Qualquer tentativa de melhorar a consulta prévia precisa levar em conta as transformações exigidas pelas consultas solicitadas pelas próprias comunidades e compreender os erros na concepção deste mecanismo participativo. Estes erros foram descritos no caso emblemático da hidrelétrica OXEC, mas estão presentes em toda a região. Um processo participativo convocado por uma instituição precisa assegurar informações relevantes, equilíbrio de perspectivas e diversidade de opiniões através de estratégias deliberativas (tais como seleção aleatória de participantes e compensação para aqueles que se envolvem no processo) e práticas cocriativas e localizadas (como a “consulta sobre a consulta” realizada pelo governo costarriquenho ou estratégias de transparência, tais como votação por braços erguidos).
Mas não apenas isso.
Para evitar que um processo deliberativo seja cooptado ou siga tendências extrativistas, ele precisa prever e impedir que outros mecanismos de negociação que possam romper o tecido social das comunidades sejam implementados. Isso pode ser feito através de instrumentos administrativos que garantam que o processo de consulta comece antes que qualquer projeto seja licenciado. Além disso, em sua fase de concepção, ela precisa enfrentar desafios estruturais. Isso significa que o Estado precisa garantir serviços básicos e o pagamento de dívidas históricas antes do início de qualquer ciclo de tomada de decisão.
Novos mecanismos participativos
Trinta anos após a Convenção 169, surgiu o Acordo de Escazú. Este é um acordo juridicamente vinculativo que entrou em vigor em abril de 2021 e procura implementar o Princípio 10 da Declaração do Rio-92 sobre a participação cidadã em questões ambientais. É um bom ponto de partida para a resolução de conflitos socioambientais na região. Ela procura assegurar a proteção dos defensores ambientais e dos direitos humanos, o acesso às informações sobre ameaças ambientais e a proteção e defesa da participação pública em assuntos ambientais (Nações Unidas 2018).

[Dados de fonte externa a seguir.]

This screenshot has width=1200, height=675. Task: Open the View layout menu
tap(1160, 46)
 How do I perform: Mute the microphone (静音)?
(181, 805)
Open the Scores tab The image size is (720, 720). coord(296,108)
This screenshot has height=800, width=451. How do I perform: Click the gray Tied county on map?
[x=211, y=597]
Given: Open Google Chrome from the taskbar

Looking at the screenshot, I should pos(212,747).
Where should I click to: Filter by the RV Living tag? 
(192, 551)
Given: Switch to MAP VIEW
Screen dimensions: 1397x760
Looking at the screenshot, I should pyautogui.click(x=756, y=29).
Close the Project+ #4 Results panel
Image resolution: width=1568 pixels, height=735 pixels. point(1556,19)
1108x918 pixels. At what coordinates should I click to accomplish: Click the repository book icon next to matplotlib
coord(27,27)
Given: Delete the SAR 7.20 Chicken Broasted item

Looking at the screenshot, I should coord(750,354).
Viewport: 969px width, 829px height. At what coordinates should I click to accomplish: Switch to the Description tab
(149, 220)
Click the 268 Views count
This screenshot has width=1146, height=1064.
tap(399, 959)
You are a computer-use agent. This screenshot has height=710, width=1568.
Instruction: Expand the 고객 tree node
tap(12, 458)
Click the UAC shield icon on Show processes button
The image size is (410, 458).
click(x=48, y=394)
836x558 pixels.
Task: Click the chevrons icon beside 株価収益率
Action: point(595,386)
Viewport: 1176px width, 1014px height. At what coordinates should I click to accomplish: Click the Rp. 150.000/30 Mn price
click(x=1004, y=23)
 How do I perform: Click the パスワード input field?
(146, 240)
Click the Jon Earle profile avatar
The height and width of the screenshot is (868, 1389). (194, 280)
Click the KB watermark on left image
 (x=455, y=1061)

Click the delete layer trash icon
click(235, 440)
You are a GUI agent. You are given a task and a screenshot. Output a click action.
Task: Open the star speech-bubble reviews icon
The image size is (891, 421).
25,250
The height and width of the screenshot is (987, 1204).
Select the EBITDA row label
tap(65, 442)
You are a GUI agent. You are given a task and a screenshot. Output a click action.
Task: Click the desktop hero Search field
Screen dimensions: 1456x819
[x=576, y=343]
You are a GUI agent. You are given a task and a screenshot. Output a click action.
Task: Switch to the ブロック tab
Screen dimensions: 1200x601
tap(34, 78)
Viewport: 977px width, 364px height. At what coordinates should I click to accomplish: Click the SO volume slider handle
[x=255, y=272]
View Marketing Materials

Entretanto, até o momento, a Nicarágua e o Panamá foram os únicos países do istmo a o ratificaram. Sua ratificação é urgente, mas é ainda mais importante permitir e assegurar que os mecanismos internos para sua implementação não reproduzam os erros cometidos na implementação da consulta prévia. É necessário assegurar que os mecanismos participativos não acabem sendo espaços de negociação e desapropriação, e que eles acomodem as demandas das comunidades afetadas por antigos e novos ciclos de extrativismo e desapropriação.
Azucena Morán é pesquisadora no Institute for Advanced Sustainability Studies, doutoranda na University of Potsdam e fellow na Public Agenda. Ela também faz parte do Comitê Diretor do Grupo Permanente sobre Inovações Democráticas do European Consortium for Political Research (ECPR).
Grettel Navas é pesquisadora no Institute of Environmental Science and Technology da Universidade Autónoma de Barcelona e professora Associada de Saúde Planetária na Universidade Aberta de Catalunya. Ela também faz parte do Grupo de Trabalho sobre Ecologia Política da CLACSO e do mapa global de justiça ambiental EJAtlas (www.ejatlas.org).
As autoras agradecem a Marco Teixeira, Victor Moreto e Ana Azenha pelas revisões deste artigo.
[1] No município moram cerca de 70 mil pessoas.